Here is the text of an article from the 3/1/78 Jefferson City MO
Post Tribune:
Hope abandoned for woman
KANSAS CITY (AP) - A year ago Tuesday, Loy
Evitts, a 29-year-old legal secretary, went to lunch.
She never came back.
Despite exhaustive searches and hundreds of police
interviews, no trace has been found of Mrs. Evitts
since two weeks after her disappearance when some
children found her purse and some belongings under a
bridge.
Her husband, Don, and police believe she will never
be found alive. "I have prepared myself mentally and
accept that 1 will never see her again," Evitts said.

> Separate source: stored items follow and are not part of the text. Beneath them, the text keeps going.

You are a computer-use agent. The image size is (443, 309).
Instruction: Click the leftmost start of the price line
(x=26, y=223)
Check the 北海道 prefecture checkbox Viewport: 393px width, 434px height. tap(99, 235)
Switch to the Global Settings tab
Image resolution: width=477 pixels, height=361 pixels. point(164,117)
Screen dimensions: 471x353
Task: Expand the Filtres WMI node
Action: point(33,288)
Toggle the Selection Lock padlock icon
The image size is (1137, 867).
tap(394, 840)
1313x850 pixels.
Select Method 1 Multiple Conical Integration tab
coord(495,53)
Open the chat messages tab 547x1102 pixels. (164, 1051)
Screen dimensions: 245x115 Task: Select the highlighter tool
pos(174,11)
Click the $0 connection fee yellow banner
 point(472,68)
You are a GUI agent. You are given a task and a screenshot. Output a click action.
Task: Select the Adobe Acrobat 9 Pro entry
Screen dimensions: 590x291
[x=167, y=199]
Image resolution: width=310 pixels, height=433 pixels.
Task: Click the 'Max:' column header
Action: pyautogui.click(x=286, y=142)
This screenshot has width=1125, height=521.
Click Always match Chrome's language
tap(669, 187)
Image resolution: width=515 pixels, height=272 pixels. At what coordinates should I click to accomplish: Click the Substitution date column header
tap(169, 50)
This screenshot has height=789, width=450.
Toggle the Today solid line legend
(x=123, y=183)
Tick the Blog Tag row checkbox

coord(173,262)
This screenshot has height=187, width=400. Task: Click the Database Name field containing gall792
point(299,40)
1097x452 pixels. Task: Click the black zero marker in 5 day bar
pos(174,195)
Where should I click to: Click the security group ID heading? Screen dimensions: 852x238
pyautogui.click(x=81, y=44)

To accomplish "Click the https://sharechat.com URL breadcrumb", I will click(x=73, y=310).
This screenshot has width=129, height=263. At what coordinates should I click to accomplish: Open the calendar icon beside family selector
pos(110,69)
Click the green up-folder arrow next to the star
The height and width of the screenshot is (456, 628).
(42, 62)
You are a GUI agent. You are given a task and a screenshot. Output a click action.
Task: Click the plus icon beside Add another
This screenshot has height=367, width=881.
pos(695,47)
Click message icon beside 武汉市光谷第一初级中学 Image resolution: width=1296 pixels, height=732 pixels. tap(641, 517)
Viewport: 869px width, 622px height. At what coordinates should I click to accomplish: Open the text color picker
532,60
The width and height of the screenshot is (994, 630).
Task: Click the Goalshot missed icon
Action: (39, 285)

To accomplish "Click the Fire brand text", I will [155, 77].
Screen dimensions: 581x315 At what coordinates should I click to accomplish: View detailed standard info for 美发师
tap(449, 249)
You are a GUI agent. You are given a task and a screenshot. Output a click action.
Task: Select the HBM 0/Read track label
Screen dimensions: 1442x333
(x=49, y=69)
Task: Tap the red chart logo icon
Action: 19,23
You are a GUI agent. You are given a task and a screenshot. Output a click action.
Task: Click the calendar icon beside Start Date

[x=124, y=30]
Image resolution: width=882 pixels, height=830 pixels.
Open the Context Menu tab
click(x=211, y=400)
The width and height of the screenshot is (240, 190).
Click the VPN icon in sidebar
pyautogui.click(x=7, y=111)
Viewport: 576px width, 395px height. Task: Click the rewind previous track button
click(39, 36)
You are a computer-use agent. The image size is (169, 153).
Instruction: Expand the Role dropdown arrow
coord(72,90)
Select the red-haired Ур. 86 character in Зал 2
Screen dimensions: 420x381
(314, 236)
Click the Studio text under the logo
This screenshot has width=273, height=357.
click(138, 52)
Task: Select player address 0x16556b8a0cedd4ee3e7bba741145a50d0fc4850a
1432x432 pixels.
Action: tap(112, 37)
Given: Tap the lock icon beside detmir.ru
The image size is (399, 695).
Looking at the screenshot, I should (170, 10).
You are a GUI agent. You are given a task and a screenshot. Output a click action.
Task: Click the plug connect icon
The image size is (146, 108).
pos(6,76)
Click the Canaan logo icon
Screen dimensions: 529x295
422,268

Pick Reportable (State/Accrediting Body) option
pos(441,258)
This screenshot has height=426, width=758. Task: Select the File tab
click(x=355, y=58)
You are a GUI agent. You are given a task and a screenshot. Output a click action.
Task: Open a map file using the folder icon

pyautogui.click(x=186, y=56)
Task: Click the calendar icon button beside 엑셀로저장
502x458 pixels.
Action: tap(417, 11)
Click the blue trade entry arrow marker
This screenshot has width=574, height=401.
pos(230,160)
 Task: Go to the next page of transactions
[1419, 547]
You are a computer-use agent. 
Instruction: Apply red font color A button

Sgt. John Wilson has helped supervise the police
investigation into Mrs. Evitts' disappearance.
"We know within an hour where she was when she
disappeared from the parking lot on the Country Club
Pla/.a and we know where her purse was found, and
that's about all the hard evidence we have," Wilson
said. "I suspect she is buried in a shallow grave
somewhere in the area where her purse was found, but
if you don't have a body, you don't have a homicide."
Wilson said huge files containing information about
the disappearance continue to grow, but the results
are always the same. Authorities say the purse is the
only evidence found that indicates Mrs. Evitts was
abducted.
Does the statement in bold italics seem odd coming from a member of law enforcement? Basically stating that, without any evidence, he thinks she's dead and buried?
The attitude of everyone involved with the case at the time seems strangely fatalistic. Even the husband has given up hope only a year after her disappearance.
Loy worked with a law firm...Could there have been something much larger going on here? I've tried to find the name of the law firm, but havent been able to as of yet.
A March 21st, 1977 article mentions that a "34 year old Grandview man" had been apprehended in relation to Loy's disappearance, following the tracing of an anonymous phone call. the phone call appears to have prompted the search in Lee's Summit mentioned in the ten-year after article.